TASK: Print the records below exactly, leaving out nothing.

EXTRACTED RECORDS:
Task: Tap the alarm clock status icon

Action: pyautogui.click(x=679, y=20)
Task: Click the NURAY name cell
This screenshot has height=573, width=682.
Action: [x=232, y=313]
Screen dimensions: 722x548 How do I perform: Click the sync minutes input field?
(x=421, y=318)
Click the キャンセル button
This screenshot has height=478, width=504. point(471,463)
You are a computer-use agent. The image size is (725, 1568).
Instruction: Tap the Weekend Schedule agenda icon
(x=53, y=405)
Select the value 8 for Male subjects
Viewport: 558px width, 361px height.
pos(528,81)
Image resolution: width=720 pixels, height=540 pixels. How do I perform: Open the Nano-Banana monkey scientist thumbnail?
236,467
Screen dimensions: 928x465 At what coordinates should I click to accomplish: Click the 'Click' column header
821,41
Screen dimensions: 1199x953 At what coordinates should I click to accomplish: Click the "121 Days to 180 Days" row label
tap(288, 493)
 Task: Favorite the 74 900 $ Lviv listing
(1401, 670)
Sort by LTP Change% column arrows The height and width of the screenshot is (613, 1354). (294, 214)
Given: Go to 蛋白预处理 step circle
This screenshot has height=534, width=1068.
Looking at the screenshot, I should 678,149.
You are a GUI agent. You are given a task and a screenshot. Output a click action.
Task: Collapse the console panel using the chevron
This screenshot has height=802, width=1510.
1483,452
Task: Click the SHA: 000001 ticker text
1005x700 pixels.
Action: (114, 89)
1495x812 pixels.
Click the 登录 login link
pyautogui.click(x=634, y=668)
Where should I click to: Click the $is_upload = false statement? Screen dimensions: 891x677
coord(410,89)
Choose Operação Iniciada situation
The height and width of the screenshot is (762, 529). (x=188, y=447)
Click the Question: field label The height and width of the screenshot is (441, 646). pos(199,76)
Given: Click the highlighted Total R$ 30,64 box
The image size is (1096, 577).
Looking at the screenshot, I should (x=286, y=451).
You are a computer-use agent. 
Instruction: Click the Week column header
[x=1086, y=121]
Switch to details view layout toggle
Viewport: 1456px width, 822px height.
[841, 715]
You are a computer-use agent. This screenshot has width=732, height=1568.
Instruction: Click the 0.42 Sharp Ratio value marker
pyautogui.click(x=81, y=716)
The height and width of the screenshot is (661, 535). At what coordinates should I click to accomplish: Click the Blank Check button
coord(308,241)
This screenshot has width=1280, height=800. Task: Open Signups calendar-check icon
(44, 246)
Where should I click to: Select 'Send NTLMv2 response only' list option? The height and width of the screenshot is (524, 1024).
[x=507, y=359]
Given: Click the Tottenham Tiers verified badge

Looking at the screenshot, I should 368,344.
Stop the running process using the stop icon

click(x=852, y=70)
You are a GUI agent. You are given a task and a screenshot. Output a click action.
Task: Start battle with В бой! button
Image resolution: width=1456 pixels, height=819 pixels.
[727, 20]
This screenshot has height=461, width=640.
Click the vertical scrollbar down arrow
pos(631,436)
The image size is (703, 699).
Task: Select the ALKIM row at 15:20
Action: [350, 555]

ANSWER FOR THE TASK:
Task: Tap the alarm clock status icon

Action: pyautogui.click(x=679, y=20)
Task: Click the NURAY name cell
This screenshot has height=573, width=682.
Action: [x=232, y=313]
Screen dimensions: 722x548 How do I perform: Click the sync minutes input field?
(x=421, y=318)
Click the キャンセル button
This screenshot has height=478, width=504. point(471,463)
You are a computer-use agent. The image size is (725, 1568).
Instruction: Tap the Weekend Schedule agenda icon
(x=53, y=405)
Select the value 8 for Male subjects
Viewport: 558px width, 361px height.
pos(528,81)
Image resolution: width=720 pixels, height=540 pixels. How do I perform: Open the Nano-Banana monkey scientist thumbnail?
236,467
Screen dimensions: 928x465 At what coordinates should I click to accomplish: Click the 'Click' column header
821,41
Screen dimensions: 1199x953 At what coordinates should I click to accomplish: Click the "121 Days to 180 Days" row label
tap(288, 493)
 Task: Favorite the 74 900 $ Lviv listing
(1401, 670)
Sort by LTP Change% column arrows The height and width of the screenshot is (613, 1354). (294, 214)
Given: Go to 蛋白预处理 step circle
This screenshot has height=534, width=1068.
Looking at the screenshot, I should 678,149.
You are a GUI agent. You are given a task and a screenshot. Output a click action.
Task: Collapse the console panel using the chevron
This screenshot has height=802, width=1510.
1483,452
Task: Click the SHA: 000001 ticker text
1005x700 pixels.
Action: (114, 89)
1495x812 pixels.
Click the 登录 login link
pyautogui.click(x=634, y=668)
Where should I click to: Click the $is_upload = false statement? Screen dimensions: 891x677
coord(410,89)
Choose Operação Iniciada situation
The height and width of the screenshot is (762, 529). (x=188, y=447)
Click the Question: field label The height and width of the screenshot is (441, 646). pos(199,76)
Given: Click the highlighted Total R$ 30,64 box
The image size is (1096, 577).
Looking at the screenshot, I should (x=286, y=451).
You are a computer-use agent. 
Instruction: Click the Week column header
[x=1086, y=121]
Switch to details view layout toggle
Viewport: 1456px width, 822px height.
[841, 715]
You are a computer-use agent. This screenshot has width=732, height=1568.
Instruction: Click the 0.42 Sharp Ratio value marker
pyautogui.click(x=81, y=716)
The height and width of the screenshot is (661, 535). At what coordinates should I click to accomplish: Click the Blank Check button
coord(308,241)
This screenshot has width=1280, height=800. Task: Open Signups calendar-check icon
(44, 246)
Where should I click to: Select 'Send NTLMv2 response only' list option? The height and width of the screenshot is (524, 1024).
[x=507, y=359]
Given: Click the Tottenham Tiers verified badge

Looking at the screenshot, I should 368,344.
Stop the running process using the stop icon

click(x=852, y=70)
You are a GUI agent. You are given a task and a screenshot. Output a click action.
Task: Start battle with В бой! button
Image resolution: width=1456 pixels, height=819 pixels.
[727, 20]
This screenshot has height=461, width=640.
Click the vertical scrollbar down arrow
pos(631,436)
The image size is (703, 699).
Task: Select the ALKIM row at 15:20
Action: [350, 555]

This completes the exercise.